Das weitere Merkmal kann aber auch die Harmonizität (Grad für die akustische Periodizität) oder die Korrelation der beiden Mikrofonsignale umfassen. Mit der Harmonizität ist es leichter, direkt Sprachanteile erkennen zu können. Die Korrelation hat den Vorteil, dass ein Korrelat zwischen der extern hörbaren Sprache und der über Knochenleitung übertragenen Sprache zusätzlich zur sicheren Bestimmung der eigenen Sprache herangezogen werden kann.The further feature may also include the harmonic (degree of the acoustic periodicity) or the correlation of the two microphone signals. Harmonicity makes it easier to directly recognize language components. The correlation has the advantage that a correlate between the externally audible language and the language transmitted via bone conduction can additionally be used for the reliable determination of one's own language.
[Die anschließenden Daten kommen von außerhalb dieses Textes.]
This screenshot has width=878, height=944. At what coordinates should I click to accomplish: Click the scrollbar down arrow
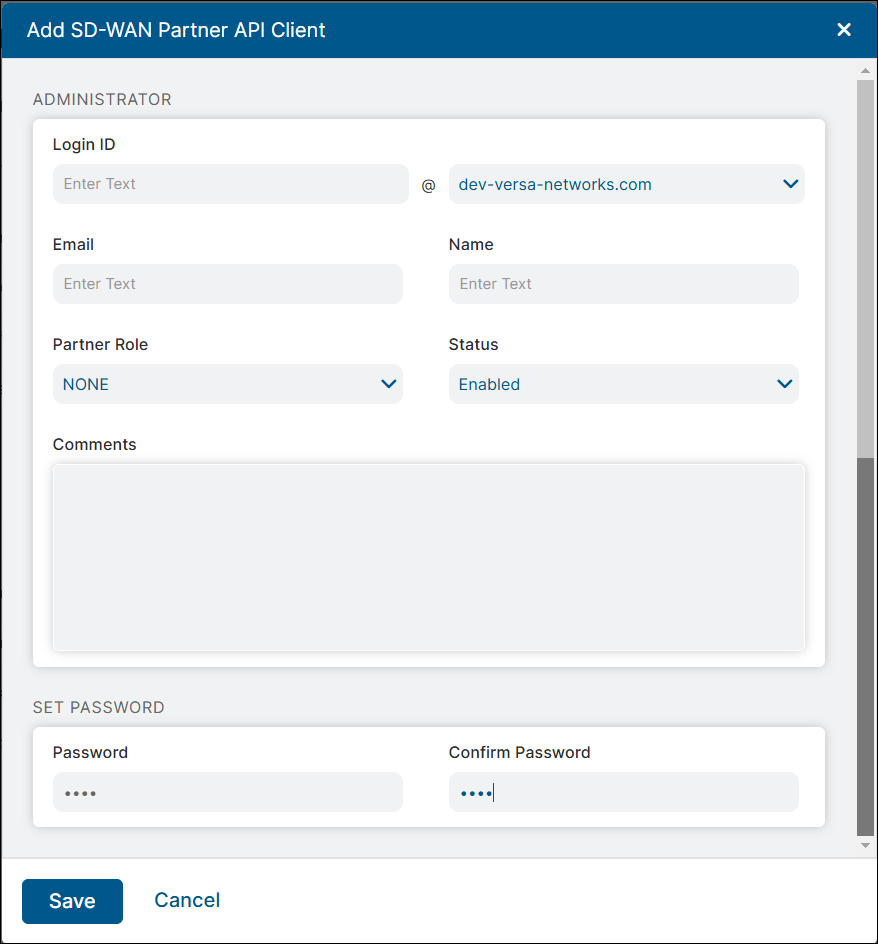(863, 843)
Die Hörvorrichtung, die zum Schätzen eines Bestandteils der eigenen Sprache gemäß den obigen Prinzipien ausgebildet ist, kann ein Filter aufweisen, das anhand des Gruppierens bzw. einer entsprechenden Gruppierungsinformation der Signalverarbeitungseinrichtung gesteuert wird. In dem Filter werden dann die durch das Gruppieren festgelegten Regionen in der Zeit-Frequenz-Ebene genutzt, um entsprechende Signalanteile, die dann voraussichtlich von der eigenen Stimme stammen, zu extrahieren bzw. auszufiltern. Das Verfahren mit dem Segmentieren und Gruppieren kann bei Bedarf, z. B. bei jedem Anschalten des Hörgeräts wiederholt werden. Dies hat den Vorteil, dass das Filter dann ständig an die aktuellen Bedingungen (z. B Sitz des Hörgeräts im oder am Ohr) angepasst werden kann.The hearing apparatus adapted to estimate a constituent of the own language according to the above principles may comprise a filter controlled by the grouping or corresponding grouping information of the signal processing means. In the filter, the regions in the time-frequency plane defined by the grouping are then used to extract corresponding signal portions, which are then presumably derived from their own voice. The segmentation and grouping technique may be used as needed, e.g. B. be repeated every time the hearing aid. This has the advantage that the filter can then be constantly adapted to the current conditions (eg seat of the hearing aid in or on the ear).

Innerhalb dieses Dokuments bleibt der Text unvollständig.